Marriage is to be honored by all for numerous reasons but primarily because of two. Already mentioned above is the God-glorifying, human-flourishing, creation order of marriage. If that was not enough, ideas from Ephesians might also be added. The apostle writes, “Wives, submit to your own husbands, as to the Lord” (Eph 5:22), and “Husbands, love your wives, just as Christ also loved the church and gave Himself for her” (Eph 5:25). Why should wives submit to husbands and husbands love their wives in this thoroughly Christian way? The apostle testifies: “This is a great mystery, but I speak concerning Christ and the church” (Eph 5:32). Not only is marriage to be honored because of the creation mandates, but it is also to be honored because of the witness it has to Christ and his church. A mystery is something that was previously obscure but has now been revealed. This happens through a new revelation. A God-designed marriage between a man and a woman points to the greater reality of the relationship between Christ and the church. In turn, the relationship between Christ and the church becomes the pattern for flourishing marriages.

 

To reiterate, shacking up flies in the face of God’s design and law. Marriage is to be honored among all. So, any relationship between a man and a woman outside of marriage that resembles, replaces, mocks, or rejects it is dishonorable and will not bring the blessing of the Lord God. Shacking up is a cheap knockoff of the beauty, wonder, holiness, and blessing of marriage.

 

Additionally, a Christian ought to consider his or her witness before others with this aberrant behavior (Rom 14:13). He or she should consider the many warnings of Scripture to flee from the very appearance of evil (Prov 3:7; 1 Thess 5:22; 1 Tim 2:22). Not only that, but cohabitation almost always leads to premarital sexual relations which are expressly forbidden in Scripture (Rom 12:2; 13:14; 1 Thess 4:3; 5:22; 1 Cor 6:18; Col 3:5). Consider the seventh commandment: “You shall not commit adultery” (Exod 20:14). Inherit in this foundational command is the honor of marriage and the condemnation of any and all forms of sexual relationships outside of the God-ordained covenant of marriage. Shacking up, premarital sex, and any form of fornication is damaging to relationships, people, families, and churches in emotional, mental, and spiritual ways that one may not even realize (and sometimes physical ways as well).
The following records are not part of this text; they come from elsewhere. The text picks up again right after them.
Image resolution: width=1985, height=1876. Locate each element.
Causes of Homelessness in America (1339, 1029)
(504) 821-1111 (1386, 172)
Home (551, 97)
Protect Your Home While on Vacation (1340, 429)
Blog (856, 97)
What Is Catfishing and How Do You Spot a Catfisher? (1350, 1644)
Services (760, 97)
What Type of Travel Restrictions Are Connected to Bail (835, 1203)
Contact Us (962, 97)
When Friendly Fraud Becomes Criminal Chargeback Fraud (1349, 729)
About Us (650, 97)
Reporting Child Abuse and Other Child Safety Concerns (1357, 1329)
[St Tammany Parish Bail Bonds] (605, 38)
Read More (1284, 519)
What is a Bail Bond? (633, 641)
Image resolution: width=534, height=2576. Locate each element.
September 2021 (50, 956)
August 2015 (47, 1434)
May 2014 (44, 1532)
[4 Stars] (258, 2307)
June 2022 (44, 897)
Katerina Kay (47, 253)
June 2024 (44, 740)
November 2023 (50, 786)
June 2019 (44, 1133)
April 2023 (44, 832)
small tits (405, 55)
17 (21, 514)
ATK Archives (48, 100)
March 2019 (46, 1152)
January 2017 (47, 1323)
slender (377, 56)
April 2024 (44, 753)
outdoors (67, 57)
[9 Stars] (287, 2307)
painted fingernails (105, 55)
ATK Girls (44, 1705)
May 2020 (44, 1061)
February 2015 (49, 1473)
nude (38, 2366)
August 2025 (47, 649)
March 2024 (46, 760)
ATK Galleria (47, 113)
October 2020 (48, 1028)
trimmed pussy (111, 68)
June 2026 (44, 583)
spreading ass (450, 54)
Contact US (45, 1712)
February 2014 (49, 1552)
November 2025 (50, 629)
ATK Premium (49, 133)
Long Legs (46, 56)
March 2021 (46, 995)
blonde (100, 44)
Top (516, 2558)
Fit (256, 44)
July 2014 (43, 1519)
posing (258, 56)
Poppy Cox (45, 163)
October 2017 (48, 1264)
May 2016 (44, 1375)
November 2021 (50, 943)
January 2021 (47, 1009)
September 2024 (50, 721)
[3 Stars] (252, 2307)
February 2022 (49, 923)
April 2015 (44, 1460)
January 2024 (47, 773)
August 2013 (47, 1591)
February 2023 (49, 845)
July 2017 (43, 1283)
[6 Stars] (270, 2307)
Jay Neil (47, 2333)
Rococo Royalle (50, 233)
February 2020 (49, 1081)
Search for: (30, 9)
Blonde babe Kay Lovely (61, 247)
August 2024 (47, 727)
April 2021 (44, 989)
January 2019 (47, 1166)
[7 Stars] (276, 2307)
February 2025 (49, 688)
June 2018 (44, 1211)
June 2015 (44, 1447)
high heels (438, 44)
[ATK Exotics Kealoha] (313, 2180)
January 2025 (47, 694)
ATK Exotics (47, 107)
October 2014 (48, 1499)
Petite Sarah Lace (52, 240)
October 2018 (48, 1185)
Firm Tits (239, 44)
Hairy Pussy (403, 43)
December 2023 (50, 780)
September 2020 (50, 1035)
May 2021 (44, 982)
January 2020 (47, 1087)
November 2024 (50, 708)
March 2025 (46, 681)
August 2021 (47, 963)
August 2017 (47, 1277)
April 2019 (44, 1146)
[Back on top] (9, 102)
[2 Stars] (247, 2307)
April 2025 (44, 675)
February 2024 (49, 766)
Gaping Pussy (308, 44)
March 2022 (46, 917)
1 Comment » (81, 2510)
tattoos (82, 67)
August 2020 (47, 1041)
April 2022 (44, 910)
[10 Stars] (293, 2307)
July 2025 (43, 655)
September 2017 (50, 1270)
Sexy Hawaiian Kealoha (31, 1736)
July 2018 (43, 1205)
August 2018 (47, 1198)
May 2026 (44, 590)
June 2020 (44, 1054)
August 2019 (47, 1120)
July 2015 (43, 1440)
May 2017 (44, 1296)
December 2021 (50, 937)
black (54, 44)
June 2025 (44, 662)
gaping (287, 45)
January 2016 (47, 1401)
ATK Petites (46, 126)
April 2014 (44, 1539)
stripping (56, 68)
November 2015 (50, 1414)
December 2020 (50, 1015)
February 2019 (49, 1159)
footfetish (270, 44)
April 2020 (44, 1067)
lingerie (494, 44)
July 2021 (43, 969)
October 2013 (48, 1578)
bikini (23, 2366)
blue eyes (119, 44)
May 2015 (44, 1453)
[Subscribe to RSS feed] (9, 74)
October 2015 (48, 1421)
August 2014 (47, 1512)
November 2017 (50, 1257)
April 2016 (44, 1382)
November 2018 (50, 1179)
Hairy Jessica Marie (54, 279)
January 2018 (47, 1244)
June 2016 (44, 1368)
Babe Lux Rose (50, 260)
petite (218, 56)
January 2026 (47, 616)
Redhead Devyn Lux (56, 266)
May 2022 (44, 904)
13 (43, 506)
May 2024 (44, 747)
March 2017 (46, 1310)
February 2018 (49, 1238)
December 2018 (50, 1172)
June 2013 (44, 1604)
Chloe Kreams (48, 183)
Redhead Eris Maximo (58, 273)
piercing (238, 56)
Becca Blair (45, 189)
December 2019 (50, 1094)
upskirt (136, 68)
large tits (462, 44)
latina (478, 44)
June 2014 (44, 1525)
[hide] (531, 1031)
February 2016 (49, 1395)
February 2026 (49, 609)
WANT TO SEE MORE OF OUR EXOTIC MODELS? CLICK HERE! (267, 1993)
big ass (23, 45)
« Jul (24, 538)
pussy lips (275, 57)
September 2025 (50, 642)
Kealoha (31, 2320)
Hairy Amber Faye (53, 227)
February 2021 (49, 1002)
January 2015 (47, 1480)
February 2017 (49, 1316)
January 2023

Disciples of Jesus, then, should guard each one’s dignity, calm his or her own emotions, temper one’s own appetites, protect oneself from temptation and sin, practice patience, and pursue righteousness. Christian men and women should pursue marriage, as defined by Scripture. Getting married is the best course of action to prevent against God’s displeasure, hurting others, damaging one’s witness, or falling into immorality (1 Cor 7:2, 9).

 

For those who have done things their way rather than God’s way, there is hope for renewal. You can be restored to holiness. The Gospel declares the love and grace of God in Christ Jesus. Sincere repentance before God will be met with forgiveness and cleansing. Repentance, for some, may look like moving out until the wedding takes place, or for others it may look like getting married this week, or for yet others it may mean breaking off the relationship. The one (or two, if both are believers) shacking up who repents must determine what the fruits of that repentance will be. God will forgive.

 

May marriage be honored by all and the marriage bed undefiled.